In-store – and across channels
Debenhams opened its new store of the future at Watford last month featuring its beauty hall of the future (see below). It is focusing on a ’service redesigned’ approach, hiring from the hospitality industry in order to improve its customer service.
The retailer aims use its stores to maintain a leading position in the beauty market. Over the last year it opened its Beauty Hall of the Future format in stores at its new Watford store and at a redesigned Meadowhall store. This, it says, is “an innovative, digitally-integrated format with a significant increase in experiential offers and services and Debenhams-owned content.”
It also launched the BeautyClub Community, a social forum of beauty lovers which it says is the first of its kind in the UK. It has 1.3m BeautyClub members, and 0.5m beauty followers on Instagram and Facebook. The community, it says, will “transform our relationship with customers and demonstrate digital leadership in the category.” It has also tested a #beautyhub multi-brand format that allows smaller stores to offer more brands in a tighter footprint and now plans to introduce this to four more stores.

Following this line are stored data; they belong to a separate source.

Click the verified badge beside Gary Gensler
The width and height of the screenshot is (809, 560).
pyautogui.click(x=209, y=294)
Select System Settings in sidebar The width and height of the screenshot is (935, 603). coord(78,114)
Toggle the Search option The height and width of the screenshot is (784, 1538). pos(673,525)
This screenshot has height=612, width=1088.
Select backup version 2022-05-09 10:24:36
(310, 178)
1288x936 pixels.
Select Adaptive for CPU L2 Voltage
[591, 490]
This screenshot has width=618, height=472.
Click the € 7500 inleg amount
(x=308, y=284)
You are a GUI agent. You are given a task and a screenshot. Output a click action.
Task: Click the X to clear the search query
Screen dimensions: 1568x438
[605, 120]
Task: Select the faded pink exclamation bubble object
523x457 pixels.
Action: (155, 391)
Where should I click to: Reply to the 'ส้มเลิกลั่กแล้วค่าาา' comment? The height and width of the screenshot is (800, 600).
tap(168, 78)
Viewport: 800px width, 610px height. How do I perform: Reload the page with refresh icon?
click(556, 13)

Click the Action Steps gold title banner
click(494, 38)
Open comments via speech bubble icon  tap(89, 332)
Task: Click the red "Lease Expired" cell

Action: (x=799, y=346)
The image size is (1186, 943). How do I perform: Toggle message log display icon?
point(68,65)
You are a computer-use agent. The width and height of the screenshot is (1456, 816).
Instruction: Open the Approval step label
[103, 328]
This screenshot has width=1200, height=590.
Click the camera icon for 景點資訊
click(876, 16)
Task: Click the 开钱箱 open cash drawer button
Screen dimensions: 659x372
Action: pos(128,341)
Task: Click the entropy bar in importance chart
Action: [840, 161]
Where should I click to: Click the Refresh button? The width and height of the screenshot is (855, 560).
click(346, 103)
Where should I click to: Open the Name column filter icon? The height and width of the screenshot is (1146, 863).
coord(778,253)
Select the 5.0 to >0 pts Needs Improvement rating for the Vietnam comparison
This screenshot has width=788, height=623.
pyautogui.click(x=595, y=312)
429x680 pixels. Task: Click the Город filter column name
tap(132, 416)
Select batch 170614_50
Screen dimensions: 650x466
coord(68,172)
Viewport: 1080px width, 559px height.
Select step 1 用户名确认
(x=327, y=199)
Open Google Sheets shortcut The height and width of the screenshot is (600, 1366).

It is also looking to revitalise its fashion sales in stores, through a new merchandising presentation. This is an approach that will also extend across channels. Its gift range will also be improved and changed, with cross-category merchandising being seen in around 120 stores ahead of peak trading.
What the analysts say
John Webber, head of business rates at Colliers International, says business rates will certainly play a part in deciding which stores Debenhams will consider closing. Colliers analysed the rates bills of 46 of the hardest-hit Debenhams stores and found that over the next three years they will be paying £6.4 million more in business rates than they should have been, had their rates bills been allowed to reach their true level immediately following the 2017 rating revaluation, rather than transitioning slowly. “It is no wonder Debenhams is looking at shutting up to 50 stores and is trying to reduce its rent bills or cut its store sizes in some areas,” he said. “As business rates are tied to rental values, it would be mad not to.”
Richard Lim, chief executive at Retail Economics said: “Plans to close up to 50 stores reflects the mighty challenge faced by the retailer. They operate in a part of the market under the most intense amount of pressure. Put simply, department stores are incredibly expensive to run. The combination of too much space, inflexible leases and spiralling operating costs are set against a backdrop an accelerating behavioural shift towards online and experiences. This is eroding their profitability and changes in the business need to occur at a pace if they are to survive.
“They will need to push forward right-sizing initiatives and form strategic partnerships with other third parties to sweat assets more effectively, as they attempt to pivot towards a sustainable business model.”